Desde el principio, cuando presentamos el proyecto al INCAA con Vanessa Ragone, productora y persona excelente, supimos que no iba a ser una biografía musical. Entonces las imágenes de archivo son muy pocas. Hay un capitulo de Los Capos del Tango en YouTube hecho por Solo Tango sobre Horacio que ya cuenta muy bien sobre su gloriosa trayectoria. A mí, y a Alberto Muñoz, nos interesó adentrarnos en esa relación “rara”, como dice César, para tratar de entenderla. Pero más que eso, también esto es una historia de amor, y una historia de cómo uno encuentra su propia “voz” artística, aún en la sombra de un gigante como Horacio. Entonces, armamos un cuento con esos elementos priorizados: padre e hijo, el camino desde el desencuentro al reconocimiento y hasta el amor, y el camino personal para encontrar una expresión artística única.

Quedaron afuera muchas cosas hermosas. ¡Tal vez puedan ser los extras para el DVD!!

-¿Hasta qué punto creés que Salgán & Salgán tiene más de relato ficcional que de documental?

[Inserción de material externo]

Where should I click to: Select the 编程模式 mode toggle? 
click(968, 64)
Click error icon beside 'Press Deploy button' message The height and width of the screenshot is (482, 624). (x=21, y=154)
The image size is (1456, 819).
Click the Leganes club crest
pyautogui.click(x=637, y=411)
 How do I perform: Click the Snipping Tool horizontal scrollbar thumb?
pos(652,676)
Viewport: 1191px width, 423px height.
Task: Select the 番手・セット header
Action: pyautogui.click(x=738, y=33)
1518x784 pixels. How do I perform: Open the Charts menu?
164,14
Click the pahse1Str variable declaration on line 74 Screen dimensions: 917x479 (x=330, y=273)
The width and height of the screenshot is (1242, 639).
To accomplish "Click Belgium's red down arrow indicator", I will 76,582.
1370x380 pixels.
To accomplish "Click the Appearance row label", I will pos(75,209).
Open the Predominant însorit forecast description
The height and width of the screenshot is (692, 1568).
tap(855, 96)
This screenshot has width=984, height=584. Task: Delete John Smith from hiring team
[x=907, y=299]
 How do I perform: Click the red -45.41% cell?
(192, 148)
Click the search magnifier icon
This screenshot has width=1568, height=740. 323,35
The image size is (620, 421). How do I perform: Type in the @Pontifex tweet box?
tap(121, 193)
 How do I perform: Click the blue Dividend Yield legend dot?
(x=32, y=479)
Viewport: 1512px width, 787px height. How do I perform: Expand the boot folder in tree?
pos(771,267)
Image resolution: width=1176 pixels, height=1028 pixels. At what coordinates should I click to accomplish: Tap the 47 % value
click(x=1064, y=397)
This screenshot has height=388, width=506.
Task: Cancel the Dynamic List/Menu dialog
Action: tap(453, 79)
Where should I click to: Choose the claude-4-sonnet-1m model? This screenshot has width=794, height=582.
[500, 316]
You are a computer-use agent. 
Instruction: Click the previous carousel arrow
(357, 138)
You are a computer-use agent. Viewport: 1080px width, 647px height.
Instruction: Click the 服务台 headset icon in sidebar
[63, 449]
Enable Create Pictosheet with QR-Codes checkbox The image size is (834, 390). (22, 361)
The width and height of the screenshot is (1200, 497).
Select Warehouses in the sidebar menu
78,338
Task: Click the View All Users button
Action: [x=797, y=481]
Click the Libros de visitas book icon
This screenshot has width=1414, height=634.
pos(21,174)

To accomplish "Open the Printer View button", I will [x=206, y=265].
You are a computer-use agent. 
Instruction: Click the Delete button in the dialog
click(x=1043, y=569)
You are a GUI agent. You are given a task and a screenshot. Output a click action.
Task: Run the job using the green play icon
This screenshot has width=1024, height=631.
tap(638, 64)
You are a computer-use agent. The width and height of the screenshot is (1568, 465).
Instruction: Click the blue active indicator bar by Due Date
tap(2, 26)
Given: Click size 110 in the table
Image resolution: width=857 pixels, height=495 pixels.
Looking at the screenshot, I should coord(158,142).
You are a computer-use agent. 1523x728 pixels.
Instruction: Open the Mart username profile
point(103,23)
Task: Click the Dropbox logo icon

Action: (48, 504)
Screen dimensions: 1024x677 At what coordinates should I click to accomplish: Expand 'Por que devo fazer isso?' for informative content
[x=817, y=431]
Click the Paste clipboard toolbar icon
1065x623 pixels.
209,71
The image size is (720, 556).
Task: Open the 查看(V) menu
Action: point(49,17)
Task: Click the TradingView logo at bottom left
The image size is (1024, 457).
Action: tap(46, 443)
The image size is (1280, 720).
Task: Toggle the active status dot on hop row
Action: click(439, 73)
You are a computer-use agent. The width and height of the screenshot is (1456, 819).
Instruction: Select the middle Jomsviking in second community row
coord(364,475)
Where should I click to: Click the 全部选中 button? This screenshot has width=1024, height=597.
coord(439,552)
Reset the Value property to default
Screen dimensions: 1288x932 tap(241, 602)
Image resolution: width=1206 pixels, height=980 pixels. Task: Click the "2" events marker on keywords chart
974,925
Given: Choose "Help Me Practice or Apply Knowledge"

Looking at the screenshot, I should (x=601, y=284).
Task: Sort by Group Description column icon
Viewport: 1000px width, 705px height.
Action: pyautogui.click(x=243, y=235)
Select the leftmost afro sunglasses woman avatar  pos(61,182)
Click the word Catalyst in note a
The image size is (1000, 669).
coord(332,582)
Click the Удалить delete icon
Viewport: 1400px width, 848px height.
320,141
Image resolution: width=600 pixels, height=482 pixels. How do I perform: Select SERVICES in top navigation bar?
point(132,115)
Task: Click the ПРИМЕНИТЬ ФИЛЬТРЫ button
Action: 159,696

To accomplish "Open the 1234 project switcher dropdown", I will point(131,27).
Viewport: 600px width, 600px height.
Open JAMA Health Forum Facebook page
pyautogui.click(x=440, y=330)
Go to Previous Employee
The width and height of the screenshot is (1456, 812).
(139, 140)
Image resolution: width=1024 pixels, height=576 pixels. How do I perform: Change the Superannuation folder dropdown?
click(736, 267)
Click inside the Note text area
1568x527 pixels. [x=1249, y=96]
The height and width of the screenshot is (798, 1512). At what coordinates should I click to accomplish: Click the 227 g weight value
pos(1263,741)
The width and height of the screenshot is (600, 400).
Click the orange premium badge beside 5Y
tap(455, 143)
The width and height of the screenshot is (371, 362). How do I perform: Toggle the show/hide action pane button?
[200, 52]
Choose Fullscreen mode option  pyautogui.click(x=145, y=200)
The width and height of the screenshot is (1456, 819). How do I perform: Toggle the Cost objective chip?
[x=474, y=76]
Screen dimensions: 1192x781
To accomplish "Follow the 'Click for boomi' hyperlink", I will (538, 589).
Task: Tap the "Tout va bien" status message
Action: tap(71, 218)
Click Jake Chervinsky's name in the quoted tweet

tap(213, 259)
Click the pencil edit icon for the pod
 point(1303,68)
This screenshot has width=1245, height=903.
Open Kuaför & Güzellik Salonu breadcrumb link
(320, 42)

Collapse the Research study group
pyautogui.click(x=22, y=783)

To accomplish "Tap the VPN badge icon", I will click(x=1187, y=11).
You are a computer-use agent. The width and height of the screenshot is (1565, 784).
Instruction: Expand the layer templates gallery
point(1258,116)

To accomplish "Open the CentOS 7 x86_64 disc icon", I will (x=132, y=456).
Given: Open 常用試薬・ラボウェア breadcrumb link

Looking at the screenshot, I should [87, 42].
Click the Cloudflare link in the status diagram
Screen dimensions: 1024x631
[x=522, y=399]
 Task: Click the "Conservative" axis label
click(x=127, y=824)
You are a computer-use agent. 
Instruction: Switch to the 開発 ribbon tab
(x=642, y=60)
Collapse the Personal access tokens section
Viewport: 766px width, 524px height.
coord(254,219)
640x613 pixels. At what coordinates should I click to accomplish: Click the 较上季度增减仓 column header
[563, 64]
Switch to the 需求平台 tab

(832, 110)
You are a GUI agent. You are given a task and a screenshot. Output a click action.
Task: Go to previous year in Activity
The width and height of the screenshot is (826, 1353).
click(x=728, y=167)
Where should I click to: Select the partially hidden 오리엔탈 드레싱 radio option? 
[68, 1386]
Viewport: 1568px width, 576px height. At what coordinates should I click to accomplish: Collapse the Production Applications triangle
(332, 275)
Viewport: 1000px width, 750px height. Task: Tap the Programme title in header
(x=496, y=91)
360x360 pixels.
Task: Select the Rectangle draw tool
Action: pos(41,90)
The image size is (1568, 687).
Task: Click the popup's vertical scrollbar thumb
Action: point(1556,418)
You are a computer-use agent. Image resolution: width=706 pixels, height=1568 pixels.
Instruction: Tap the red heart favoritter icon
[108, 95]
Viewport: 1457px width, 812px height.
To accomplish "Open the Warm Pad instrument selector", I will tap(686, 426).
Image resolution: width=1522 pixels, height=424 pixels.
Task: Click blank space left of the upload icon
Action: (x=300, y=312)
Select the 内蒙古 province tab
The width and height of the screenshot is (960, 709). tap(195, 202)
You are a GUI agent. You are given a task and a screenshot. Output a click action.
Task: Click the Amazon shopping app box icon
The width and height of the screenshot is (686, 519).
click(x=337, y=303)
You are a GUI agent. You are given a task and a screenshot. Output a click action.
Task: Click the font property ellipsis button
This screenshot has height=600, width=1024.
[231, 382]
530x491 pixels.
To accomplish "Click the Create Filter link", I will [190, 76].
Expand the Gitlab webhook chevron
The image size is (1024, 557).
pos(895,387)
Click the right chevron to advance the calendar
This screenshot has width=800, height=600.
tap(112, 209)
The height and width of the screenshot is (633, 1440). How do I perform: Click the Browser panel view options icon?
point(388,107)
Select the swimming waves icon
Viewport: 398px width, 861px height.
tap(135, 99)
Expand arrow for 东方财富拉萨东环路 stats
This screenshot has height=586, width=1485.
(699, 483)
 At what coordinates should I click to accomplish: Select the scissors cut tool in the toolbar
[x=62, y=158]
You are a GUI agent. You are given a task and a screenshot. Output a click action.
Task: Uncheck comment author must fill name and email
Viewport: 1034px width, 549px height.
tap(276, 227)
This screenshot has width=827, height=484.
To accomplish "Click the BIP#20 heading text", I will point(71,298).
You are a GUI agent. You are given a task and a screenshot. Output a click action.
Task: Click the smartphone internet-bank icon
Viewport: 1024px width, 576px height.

La estructura es claramente narrativa: hay un protagonista con una meta noble contra obstáculos enormes. Pero además de eso, pienso que todo documental contiene ficción, y las mejores ficciones contienen algo “documental”. Cuando un actor realmente interpreta un papel con honestidad y presencia, lleva a la ficción algo real y palpable de su propia historia, sangre y cuerpo. Un momento real. Y el cine de ficción documenta ese momento real del actor. Por otra parte, el documental sobre “hechos reales” no puede realmente representar de manera objetiva “una realidad” porque esa “realidad” está percibida, filmada y editada por la cineasta. Entonces, lo que se ve en Salgán & Salgán es una versión de las vidas de los Salgán filtrada por mi lente, mi perspectiva, mis intereses. La película que hice refleja mi historia con mi propio padre también, mis valores, mis preocupaciones. Un documental autobiográfico y tal vez ficcional. Cada vez que empecé a filmar, se podría decir que César y Horacio son actores que se representan a sí mismos en frente de la cámara, como todos nos presentamos al mundo con cierta actuación. El documental no es el dueño de la verdad, pero respira con lo real, igual que lo hace la ficción.

-¿De qué manera te parece que el vínculo particular entre Salgán padre e hijo es representativo de las relaciones paterno-filiales a nivel general?

Todos tenemos historias distintas con nuestros padres (e hijos). Mucha gente se conmueve con esta película, y debe ser porque hay elementos de la relación entre Horacio y César que encuentran resonancia con ellos. Yo me identifiqué mucho con César, aunque mi historia con mi padre era muy diferente. Yo, igual que César, quería su reconocimiento y amor, mientras que quería encontrar mi propio camino.

-¿Qué expectativas tenés de cara al estreno de la película y su posible recepción por parte del público?

Ojalá les guste y que vuelvan con sus padres e hijos. Ojalá puedan sentir el agradecimiento que siento yo a Horacio y César por compartir su historia con nosotros con tanto coraje.